心电图的压缩传感

原文链接：http://blog.sciencenet.cn/blog-765184-625567.html

最近我们另外一片关于心电压缩传感的文章也被IEEE T-BME接收了。文章如下：

Compressed Sensing for Energy-Efficient Wireless Telemonitoring of Non-Invasive Fetal ECG via Block Sparse Bayesian Learning, 
by Zhilin Zhang, Tzyy-Ping Jung, Scott Makeig, Bhaskar D. Rao, accepted by IEEE Trans. Biomedical Engineering.   

文章下载地址:  http://arxiv.org/abs/1205.1287
Matlab代码下载地址: http://dsp.ucsd.edu/~zhilin/BSBL.html, or  https://sites.google.com/site/researchbyzhang/bsbl

关于心电图的压缩传感多说两句： 

Note that there are two groups of works on compressed sensing of ECG. One is the ECG compression (just like video compression, image compression, etc). Most works actually belong to this group. They generally use some MIT-BIH datasets, which are very clean (noise is removed). 

Another group is compressed sensing of ECG for energy-efficient wireless telemonitoring . There are only few works in this group. Our work belongs to this group. In this group the ECG data is always contaminated by noise and artifacts ('signal noise'). This is because the goal of telemonitoring is to allow people to walk and even exercise freely, and thus strong noise and artifacts caused by muscle and electrode movement are not evitable. Consequently, the raw ECG recordings are not sparse in the time domain and also not sparse in the transformed domains (e.g. the wavelet domain, the DCT domain). However, the strict constraint on energy consumption (and design issues, etc) of telemonitoring systems does not encourage filtering or other preprocessing before compression. Or, put in another way, if energy consumption and design issues are not problems, CS may have no advantages over traditional methods. Thus, CS algorithms have to recover non-sparse signals for this application. It turns out that the problem is very challenging. 
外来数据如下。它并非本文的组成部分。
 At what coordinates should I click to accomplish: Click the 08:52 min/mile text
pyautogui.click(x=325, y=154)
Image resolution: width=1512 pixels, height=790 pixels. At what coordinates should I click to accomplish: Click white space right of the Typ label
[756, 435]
Our work not only solves this challenging problem, but also has some interesting mathematical meanings:

By linear algebra, there are infinite solutions to the underdetermined problem y=Ax. When the true solution x0 is sparse, using CS algorithms it is possible to find it. But when the true solution x0 is non-sparse, finding it is more challenging and new constraints/assumptions are called for. This work shows that when exploiting the unknown block structure and the intra-block correlation of x0, it is possible to find a solution x_est which is very close to the true solution x0. These findings raise new and interesting possibilities for signal compression as well as theoretical questions in the subject of sparse and non-sparse signal recovery from a small number of measurements y. 


文章的摘要如下: 

Fetal ECG (FECG) telemonitoring is an important branch in telemedicine. The design of a telemonitoring system via a wireless body-area network with low energy consumption for ambulatory use is highly desirable. As an emerging technique, compressed sensing (CS) shows great promise in compressing/reconstructing data with low energy consumption. However, due to some specific characteristics of raw FECG recordings such as non-sparsity and strong noise contamination, current CS algorithms generally fail in this application. 
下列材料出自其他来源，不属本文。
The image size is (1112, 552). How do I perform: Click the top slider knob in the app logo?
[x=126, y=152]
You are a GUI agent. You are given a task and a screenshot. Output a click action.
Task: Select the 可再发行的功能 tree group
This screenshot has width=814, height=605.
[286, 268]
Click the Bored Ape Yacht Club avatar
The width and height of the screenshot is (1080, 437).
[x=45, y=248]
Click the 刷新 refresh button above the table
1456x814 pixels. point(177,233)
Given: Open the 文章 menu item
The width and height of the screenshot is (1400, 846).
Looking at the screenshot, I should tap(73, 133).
This work proposes to use the block sparse Bayesian learning (BSBL) framework to compress/reconstruct non-sparse raw FECG recordings. Experimental results show that the framework can reconstruct the raw recordings with high quality. Especially, the reconstruction does not destroy the interdependence relation among the multichannel recordings. This ensures that the independent component analysis decomposition of the reconstructed recordings has high fidelity. Furthermore, the framework allows the use of a sparse binary sensing matrix with much fewer nonzero entries to compress recordings. Particularly, each column of the matrix can contain only two nonzero entries. This shows the framework, compared to other algorithms such as current CS algorithms and wavelet algorithms, can greatly reduce code execution in CPU in the data compression stage.